Erica Jenkins convicted of brutally assaulting cousin who testified against her and was placed in same cell

YORK, Neb. — Erica Jenkins, who is serving life plus more than 100 years for participating in one of four murders committed by her brother, Nikko Jenkins, was convicted Wednesday of assaulting her cousin in prison.

Prosecutors said Erica Jenkins severely beat fellow inmate and cousin Christine Bordeaux in retaliation for Bordeaux’s testifying against her and Nikko.

After the brutal assault, in which Jenkins beat Bordeaux with a padlock, a guard moving Jenkins to another unit heard her “laugh and say, ‘They should have let me finish that b***h off,’ ” Jason Bergevin, a special prosecutor with the Nebraska Attorney General’s office, told the jury this week.

The two women were being housed in the same cell at the Nebraska Correctional Center for Women in York at the time of the attack. Bergevin told jurors that the cousins were put in the same cell because of construction at the prison.

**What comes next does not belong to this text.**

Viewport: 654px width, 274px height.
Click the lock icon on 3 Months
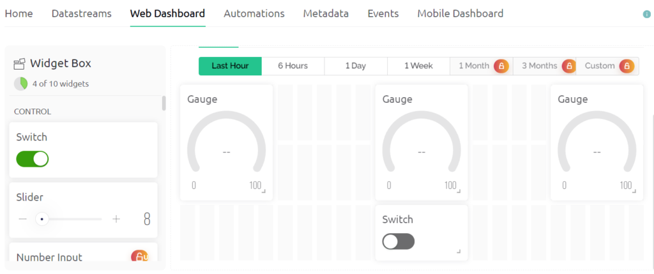pos(568,66)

“It was an egregious mistake by NCCW, and it gave Ms. Jenkins the opportunity,” Bergevin said. He added that Jenkins had enlisted the help of another inmate.

Bordeaux is serving a sentence of a combined 20 years for criminal conspiracy and attempted robbery in connection with Nikko Jenkins’ crimes.

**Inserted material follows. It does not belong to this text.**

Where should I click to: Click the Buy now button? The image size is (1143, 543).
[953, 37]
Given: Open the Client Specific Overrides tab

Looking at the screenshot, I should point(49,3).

Greg Dammon, Jenkins’ defense attorney, told the jury that “there is no dispute Ms. Bordeaux was assaulted on Nov. 24, 2016. But it was not Erica Jenkins who assaulted her, it was (the other inmate).”

Dammon told the jury that Bordeaux had not signed any papers for the prison that stated she feared a specific inmate.

Bordeaux testified that she didn’t tell prison authorities she was afraid of Jenkins when she arrived at the institution in York because she was afraid that “would restrict my programming, work, that type of thing.”

The defense also alluded to the fact Bordeaux has since filed a civil lawsuit against the Corrections Department for housing the two of them in the same cell — which the defense argues was a motive to say Jenkins was the assailant instead of the other inmate, in her effort to be awarded financial compensation.

Jenkins did not testify in her own defense.

The jurors convicted Jenkins of assault by a confined person and acquitted her of use of a deadly weapon to commit a felony.